Alistair Maiden

Personal information
- Full name: Alistair Jonathan Maiden
- Born: 15 September 1982 (age 43) Stourbridge, Worcestershire, England
- Batting: Right-handed

Domestic team information
- 2002–2005: Durham UCCE
- 2006: Staffordshire
- 2007–2009: Northumberland

Career statistics
| Competition | First-class |
| Matches | 10 |
| Runs scored | 468 |
| Batting average | 36.00 |
| 100s/50s | 1/2 |
| Top score | 211* |
| Catches/stumpings | 3/– |
- Source: Cricinfo, 15 February 2022

= Alistair Maiden =

English cricketer

Alistair Jonathan Maiden (born 15 September 1982) is an English cricket coach.

Maiden was a right-handed batsman, born in Stourbridge, Worcestershire.

While studying for his degree in management at Durham University, Maiden made his first-class debut for Durham UCCE against Lancashire in 2002. He made eight first-class appearances, the last of which came against Durham in 2005.

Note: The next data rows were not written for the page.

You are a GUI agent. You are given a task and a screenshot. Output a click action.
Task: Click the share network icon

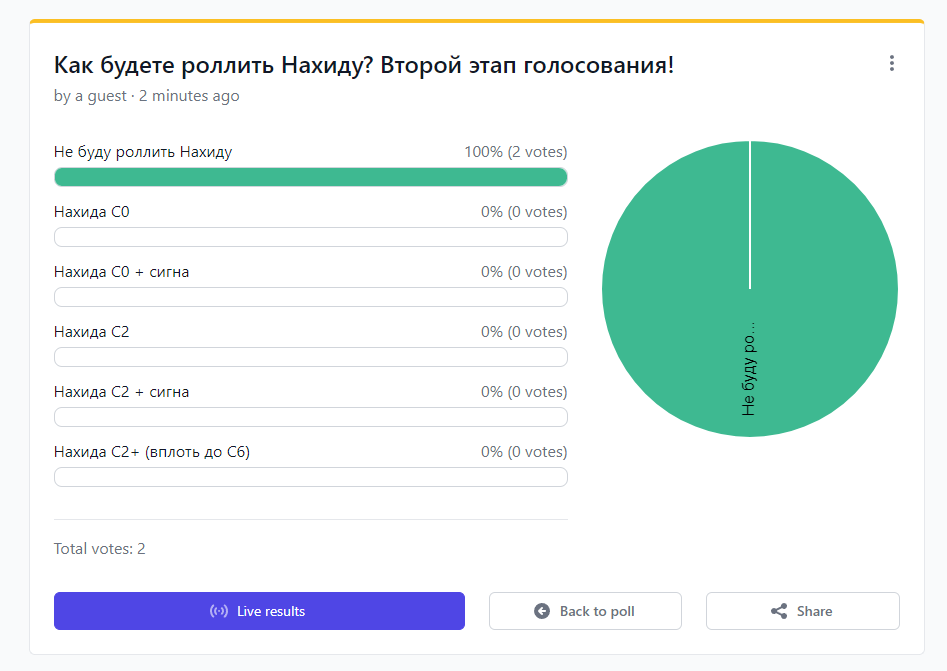coord(779,611)
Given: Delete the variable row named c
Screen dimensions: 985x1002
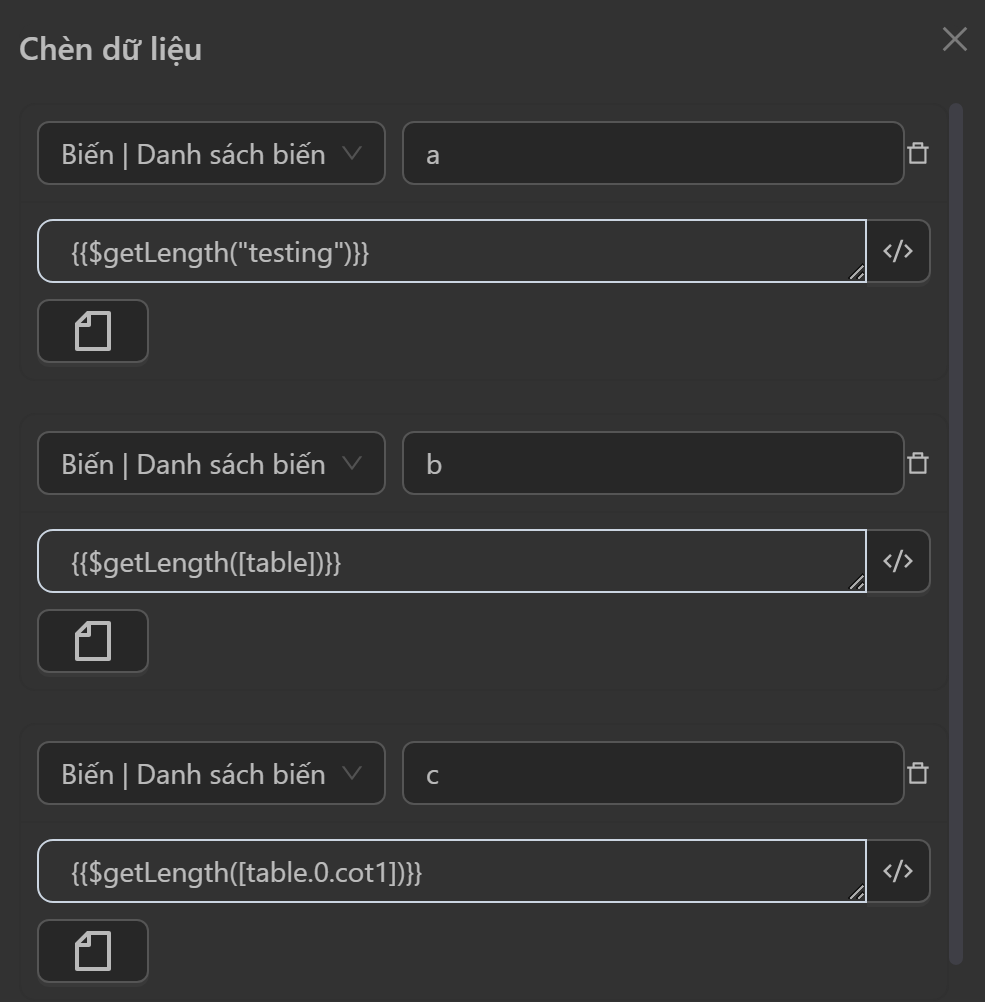Looking at the screenshot, I should coord(917,773).
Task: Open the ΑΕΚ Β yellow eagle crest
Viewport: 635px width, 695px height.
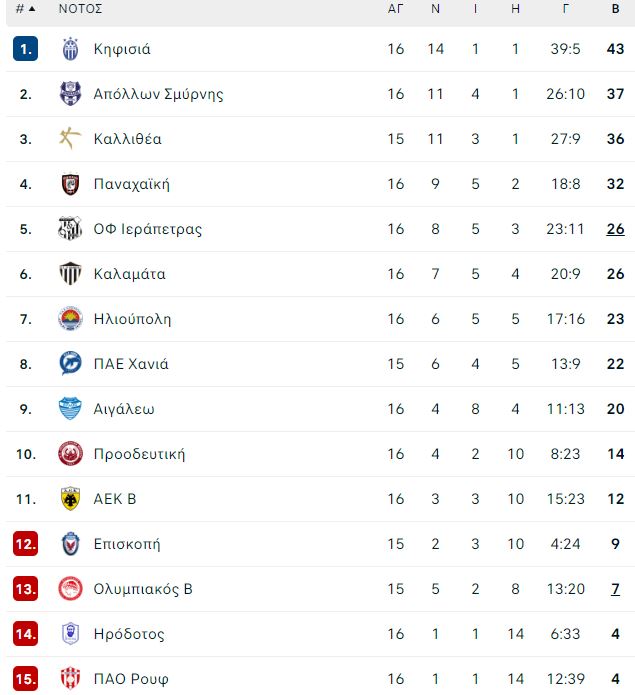Action: 70,499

In his nine first-class matches for the university, he scored 448 runs at an average of 37.33, with a high score of 211 not out. This score, which was his only first-class century, came against Somerset in 2005. It became the highest individual first-class score for Durham University, and the first to be a double-century. While studying at Durham University, he also made a single first-class appearance for British Universities against the touring Bangladeshis in 2005. He batted once in this match, scoring 20 runs before being dismissed by Mashrafe Mortaza.

Maiden also played Minor counties cricket, starting with Staffordshire who he made three Minor Counties Championship appearances for in 2006. For the 2007 season he joined Northumberland, who he made four Minor Counties Championship appearances and a single MCCA Knockout Trophy appearance for between 2007 and 2009.

He was appointed an assistant coach by Yorkshire in February 2022.

In August 2024, Maiden was appointed as head coach of Warwickshire-based Bears Women for the 2025 season. Three months later he was also announced as the new Birmingham Phoenix women's head coach for the 2025 edition of The Hundred.